Belgique

Calogero Morgante, victime des attentats de Bruxelles témoigne : "Ce n’est pas parce que l’on veut se reconstruire que l’on n’y pense plus"

Calogero Morgante

© D.R.

05 déc. 2022 à 05:30Temps de lecture3 min
Par Samuël Jude

Ce lundi 5 décembre marqué l’ouverture du procès des attentats de Bruxelles. Un procès historique tant par sa durée que par son importance symbolique. Calogero Morgante, originaire de Charleroi, s’est constitué partie civile. C’est une des victimes de l’attentat à la bombe de l’aéroport de Zaventem.

"Je travaillais à l’aéroport de Zaventem, j’étais dans le hall des départs. Ma fonction était de gérer une quatre-vingtaine d’agents d’enregistrement. Lors de la première explosion, j’étais trop loin que pour comprendre tout de suite le danger. J’ai été soufflé par la seconde explosion, j’ai été projeté en arrière, c’est à partir de ce moment-là que me reviennent mes souvenirs. Quand je me suis relevé, j’ai vu l’aéroport en feu et en sang. Surtout en sang, c’est une odeur que je n’oublie pas. Cette odeur de sang reste, c’est horrible."

Reconstruction

Après cette expérience traumatisante, Calogero est resté quelques mois chez lui et a été suivi psychologiquement. L’homme, amoureux de l’aéroport a recommencé à travailler.

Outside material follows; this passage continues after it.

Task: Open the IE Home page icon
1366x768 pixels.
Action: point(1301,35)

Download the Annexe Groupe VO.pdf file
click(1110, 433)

"Comme beaucoup d’autres personnes ayant travaillé dans un aéroport pourront vous le dire, c’est un peu une seconde maison. Donc j’ai voulu y retourner. J’ai changé de fonction, de compagnie. Puis, par diverses rencontres, j’ai fini par retourner voir une psychologue qui m’a fait comprendre clairement après quelques séances que j’avais une surcharge mentale importante et que je ne pouvais plus travailler à l’aéroport. Mon corps et mon esprit ne le voulaient plus. Je n’y faisais pas attention mais j’étais en 'hyperalerte' constamment. Je rentrais chez moi très fatigué, j’avais peur de m’endormir sur la route. Mon corps m’a donné un signal fort cette année, ce qui m’a fait dire 'maintenant c’est bon, si je ne pars pas, je vais y rester.'"

Calogero travaille maintenant dans un autre secteur dans lequel il espère faire carrière. Il a aussi fait un bilan de sa vie.

"J’ai beaucoup culpabilisé au début. D’une part parce que je n’ai pas été blessé physiquement. Je me demandais pourquoi d’autres et pas moi. Aussi parce que j’aurais voulu avoir aidé plus d’autres victimes ce jour-là. J’ai beaucoup réfléchi et je vois la vie vraiment différemment. J’ai fait le bilan de ma vie en me demandant : 'si j’étais parti, est-ce que j’aurais été satisfait ?'. On se rend compte que sur certains aspects, oui, sur d’autres, non. Mais maintenant, j’ai envie de profiter plus de certaines choses. Notamment de mes enfants."

Six ans plus tard, le procès

Ils seront dix sur le banc des accusés ce lundi 5 décembre. Parmi eux, six ont déjà écopé d’une peine en France. Se pose alors la question des attentes des victimes. Pour Cologero Morgante, il s’agit ici de faire passer un message.

"Je n’attends rien des accusés. Ils ont perpétré leurs actes en suivant leur logique. Ce que je souhaiterais par contre, c’est un geste fort de la justice belge. Tout le monde autour de nous (les victimes, ndlr) ne se rend pas compte à quel point c’est un événement marquant. Il l’est aussi pour l’histoire de la Belgique. Ce n’est pas parce que l’on veut avancer, que l’on veut se reconstruire que l’on n’y pense plus. Je veux vraiment que l’État belge, que la justice belge marque ces faits. Qu’elle fasse passer un message, d’abord à nous, aux victimes, mais aussi au monde entier pour montrer que nous sommes intransigeants et pour que cela ne se reproduise plus."

Constitué partie civile, Calogero ne sait pas encore s’il souhaite participer au procès.

"J’ai demandé mon accès pour me réserver le droit d’y aller. Pour cette première phase du procès, je ne ressens pas le besoin d’y aller. C’est un procès qui va être long. Il y aura peut-être un moment où j’aurai envie d’y aller. Pour moi-même ou pour soutenir d’autres victimes qui sont parfois des amis. Nos avocats nous tiendront au courant des avancées du procès chaque semaine. Je déciderai à ce moment-là."